As for Westbrook, he’ll be making his postseason debut tonight, just as Fausto Carmona did in Game Two. Westbrook is a sinkerballer like Carmona, though he’s not as nasty. Still, he tends to throw strikes and get ground balls. He got ten of them against the Yankees on August 12, but also allowed four runs on nine hits and a pair of walks over seven innings while taking the loss. In his nine starts since then, he’s posted a 3.22 ERA, allowed just three home runs, and struck out 6.44 men per nine innings, an excellent rate for a ground-ball pitcher. That ERA is a bit skewed by a pair of gems in late August, however. Over his last seven starts, Westbrook’s ERA was a more pedestrian 4.12. Still, the lack of homers and solid K-rate persist.
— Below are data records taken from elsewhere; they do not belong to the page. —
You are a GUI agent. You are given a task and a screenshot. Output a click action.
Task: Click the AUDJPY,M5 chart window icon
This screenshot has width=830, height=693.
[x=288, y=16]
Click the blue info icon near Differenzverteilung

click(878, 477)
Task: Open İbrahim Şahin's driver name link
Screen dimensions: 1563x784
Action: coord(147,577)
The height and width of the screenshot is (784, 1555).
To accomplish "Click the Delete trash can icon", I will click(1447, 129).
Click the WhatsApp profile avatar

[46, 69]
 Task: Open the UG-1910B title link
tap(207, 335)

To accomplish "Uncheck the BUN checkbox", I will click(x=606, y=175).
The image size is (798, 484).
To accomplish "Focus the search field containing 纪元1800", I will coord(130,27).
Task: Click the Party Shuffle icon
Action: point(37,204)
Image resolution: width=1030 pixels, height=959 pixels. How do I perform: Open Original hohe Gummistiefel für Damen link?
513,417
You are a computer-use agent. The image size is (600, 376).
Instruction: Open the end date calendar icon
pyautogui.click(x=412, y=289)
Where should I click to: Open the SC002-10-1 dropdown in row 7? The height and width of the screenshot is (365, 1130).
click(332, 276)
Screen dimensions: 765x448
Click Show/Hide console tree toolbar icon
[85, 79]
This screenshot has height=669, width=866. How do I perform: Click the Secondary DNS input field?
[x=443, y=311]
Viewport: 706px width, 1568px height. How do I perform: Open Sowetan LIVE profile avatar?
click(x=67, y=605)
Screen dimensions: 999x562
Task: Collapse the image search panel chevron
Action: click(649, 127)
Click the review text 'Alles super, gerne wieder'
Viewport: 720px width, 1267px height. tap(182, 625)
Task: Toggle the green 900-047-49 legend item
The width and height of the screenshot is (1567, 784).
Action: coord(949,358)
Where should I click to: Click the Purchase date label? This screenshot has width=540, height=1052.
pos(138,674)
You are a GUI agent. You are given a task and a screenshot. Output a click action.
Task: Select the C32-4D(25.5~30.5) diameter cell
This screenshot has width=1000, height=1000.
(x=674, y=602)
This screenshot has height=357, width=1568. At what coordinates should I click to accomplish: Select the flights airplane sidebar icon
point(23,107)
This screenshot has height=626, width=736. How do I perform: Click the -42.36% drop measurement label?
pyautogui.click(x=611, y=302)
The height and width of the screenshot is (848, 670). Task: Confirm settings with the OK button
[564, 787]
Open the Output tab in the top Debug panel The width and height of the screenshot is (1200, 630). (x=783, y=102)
Collectively, the ten Yankees most likely to start tonight (adding Jason Giambi to the nine who have started the first two games of this series) have hit .326 and slugged .553 in their careers against Westbrook, with Giambi, Posada, and Matsui leading the way, each with OPS figures over 1.200. Melky Cabrera has been the worst of the lot, going 1 for 11 against Westbrook in his career. It seems unlikely that Hideki Matsui’s knee would allow him to play the outfield, however, which makes Giambi at first-base the most likely change in the Yankee lineup tonight. Besides, Melky’s one hit off Westbrook was a home run.
If the Yankees win tonight, they’ll get to face Paul Byrd tomorrow, as Eric Wedge has already said he won’t bring back Sabathia on short rest. That’s tomorrow, though. The Yankees need only concern themselves with today.